EXERCISE AIM »
Filter the material, keeping only lines with the word "agent".

RECORD EXTRACTS »
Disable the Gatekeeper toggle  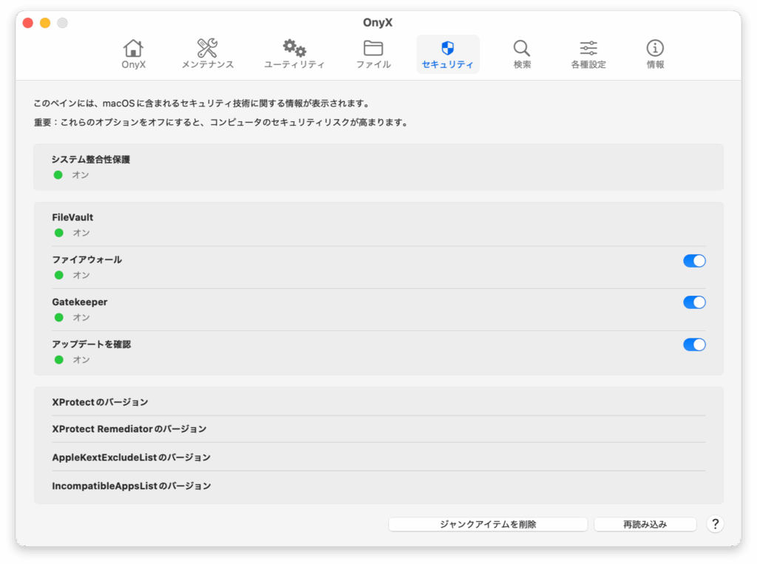point(694,302)
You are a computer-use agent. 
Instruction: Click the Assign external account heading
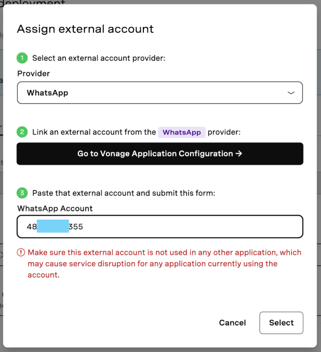pos(85,29)
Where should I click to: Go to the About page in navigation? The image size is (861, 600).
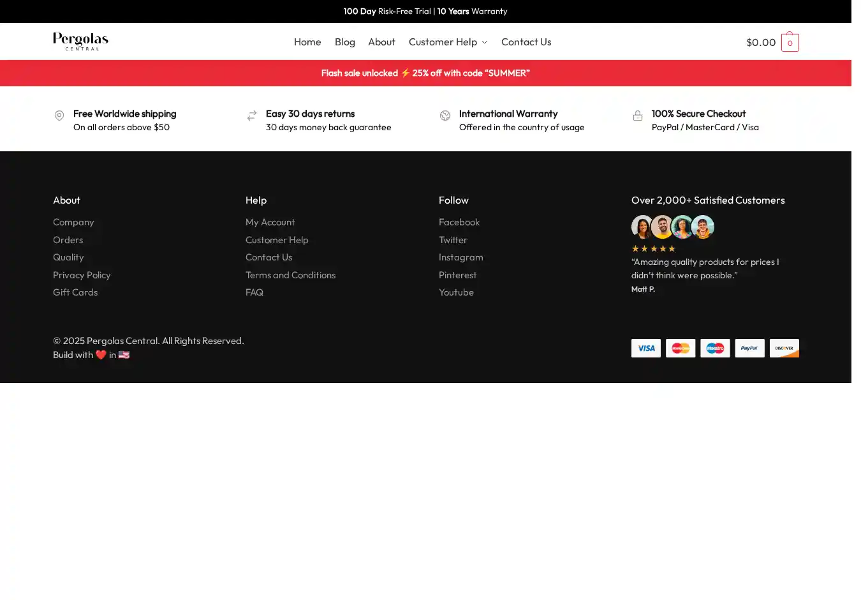[x=381, y=42]
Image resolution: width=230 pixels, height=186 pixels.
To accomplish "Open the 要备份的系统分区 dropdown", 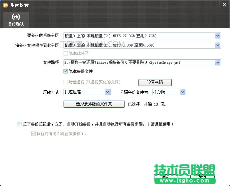I will point(218,36).
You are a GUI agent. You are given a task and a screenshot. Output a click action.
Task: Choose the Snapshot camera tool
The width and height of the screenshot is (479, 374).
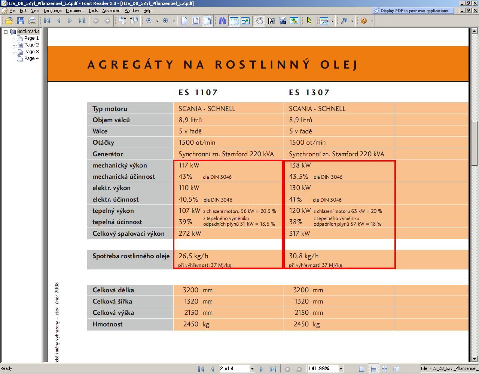[283, 21]
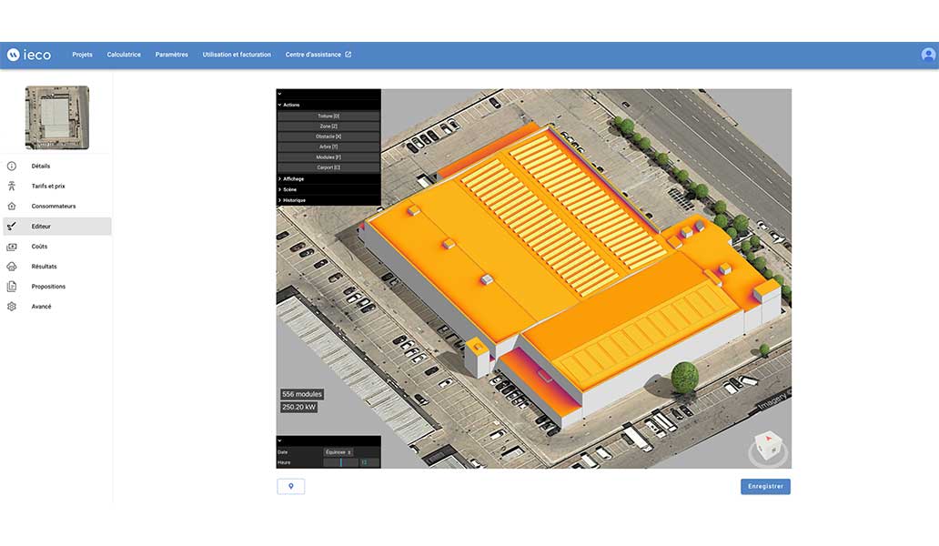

SOLUTION TO THIS EXERCISE »
You are a computer-use agent. 
You are a GUI agent. You are given a task and a screenshot. Output a click action.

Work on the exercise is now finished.